Joe Biden lâche du lest à Vladimir Poutine pour faire plaisir à Merkel, par Antoine de Lacoste.
Ceux qui reprochaient à Trump sa versatilité pourront faire le même compliment à Biden. Après avoir traité Poutine de « tueur » devant la télévision américaine (tout de même du jamais-vu), le nouveau président vient d’envoyer son secrétaire d’État Antony Blinken discuter avec Sergueï Lavrov, l’inamovible ministre des Affaires étrangères russe.
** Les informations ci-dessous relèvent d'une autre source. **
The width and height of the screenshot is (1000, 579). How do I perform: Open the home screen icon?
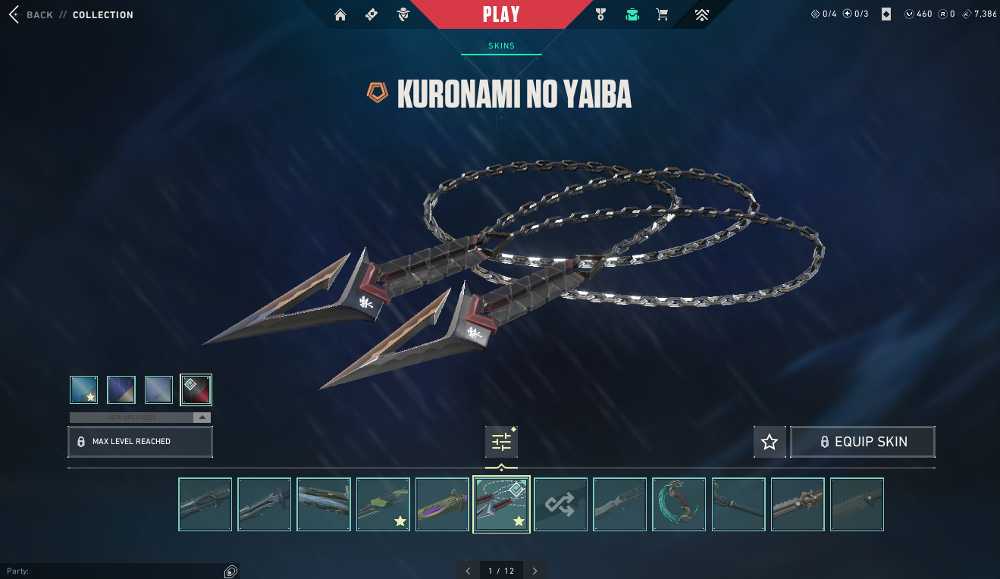341,15
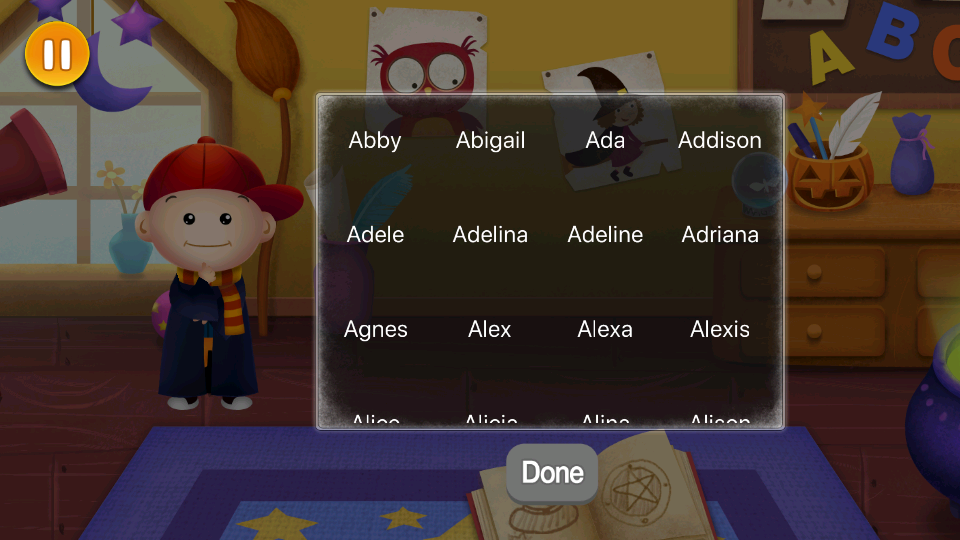Choose Addison from the name list
The height and width of the screenshot is (540, 960).
[x=720, y=141]
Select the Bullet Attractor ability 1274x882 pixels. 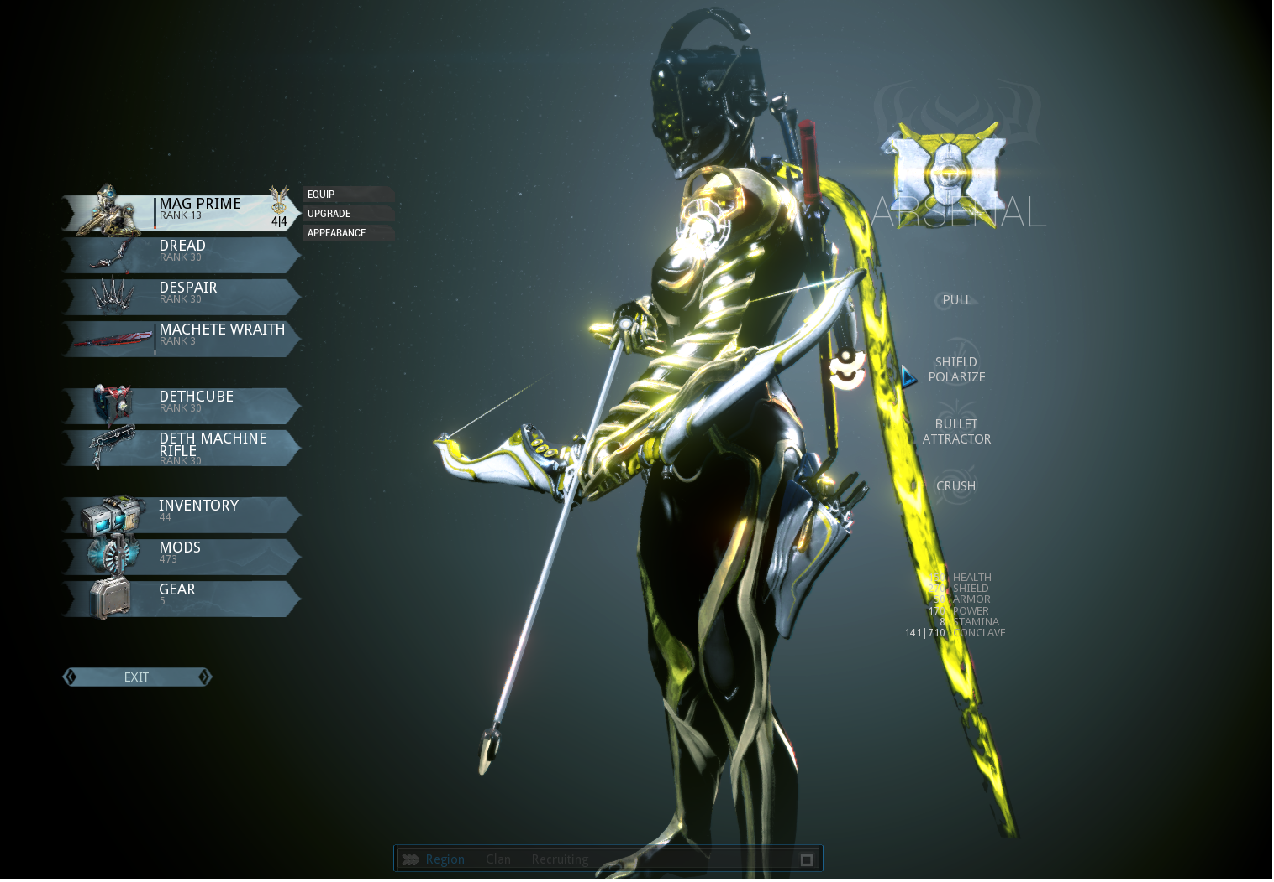click(956, 431)
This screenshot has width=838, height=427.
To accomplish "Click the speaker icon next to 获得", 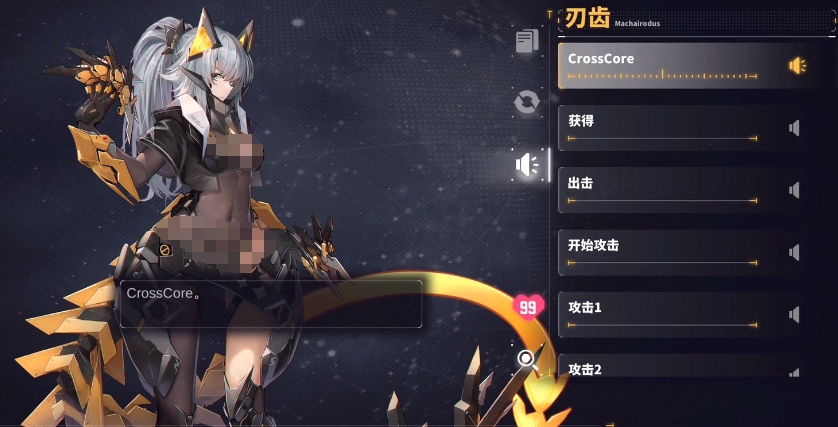I will (x=795, y=128).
La rencontre a eu lieu à Reykjavik, le 19 mai, en marge du Conseil de l’Arctique, a duré deux heures et semble avoir été fructueuse. Ainsi, un sommet entre Joe Biden et Vladimir Poutine est en préparation et pourrait se tenir, mi-juin, quelque part en Europe. Les deux hommes en ont longuement parlé et semblent d’accord sur le principe même de ce sommet : « Nous sommes prêts à discuter de toutes les questions, sans exception, à condition que la discussion soit honnête, avec les faits sur la table et qu’elle se fonde sur un respect mutuel », a déclaré Lavrov.
Antony Blinken ne l’a pas démenti : « Si les dirigeants de la Russie et des États-Unis peuvent travailler en coopérant, le monde sera plus sûr. » Tout en ajoutant : « Si la Russie se comporte de manière agressive contre nous, nos partenaires ou nos alliés, nous répondrons. » Si les Américains n’assortissaient pas leurs discussions avec les Russes de menaces, ce ne seraient plus les Américains.
En signe d’apparente bonne volonté, les Américains ont fait une concession inattendue et ont, finalement, décidé de « ne pas sanctionner l’entreprise chargée de superviser le gazoduc Nord Stream 2 ». Quand on connaît la farouche opposition de l’Amérique à ce projet qui renforcerait la position dominante du gaz russe en Europe, cette décision peut paraître surprenante. Trump était obsédé par Nord Stream 2 et avait multiplié sanctions et menaces contre les entreprises européennes coupables d’y participer.
Les Européens, Français en tête, s’étaient couchés, sauf les Allemands. Toute la classe politique allemande avait protesté et rappelé sèchement que la politique énergétique européenne se décidait en Europe et non à Washington. Seuls les Verts, bien sûr, avaient approuvé les Américains.
Si Biden a ainsi lâché du lest, ce n’est en réalité pas pour donner un gage à Poutine avant la rencontre de juin, ni parce qu’il a pris acte du coût exorbitant du gaz américain par rapport au gaz russe. Le seul but est de renouer une relation apaisée avec l’Allemagne qui tient à ce projet pour des raisons purement économiques. Le pragmatisme allemand a parfois quelque chose de rassurant par rapport à la diplomatie du sentiment, si à la mode en France et si néfaste à nos intérêts.
C’est dire si la réconciliation avec l’Allemagne est importante pour les États-Unis. Permettre la fin du chantier de Nord Stream 2, sauf retournement, est une concession majeure.
Mais en réalité, d’autres enjeux apparaissent vite derrière ces décisions : la relation de l’Europe avec la Chine, et le nouveau terrain de jeu de l’Arctique où Russes et Américains vont devoir discuter ferme. Nous aurons l’occasion d’y revenir.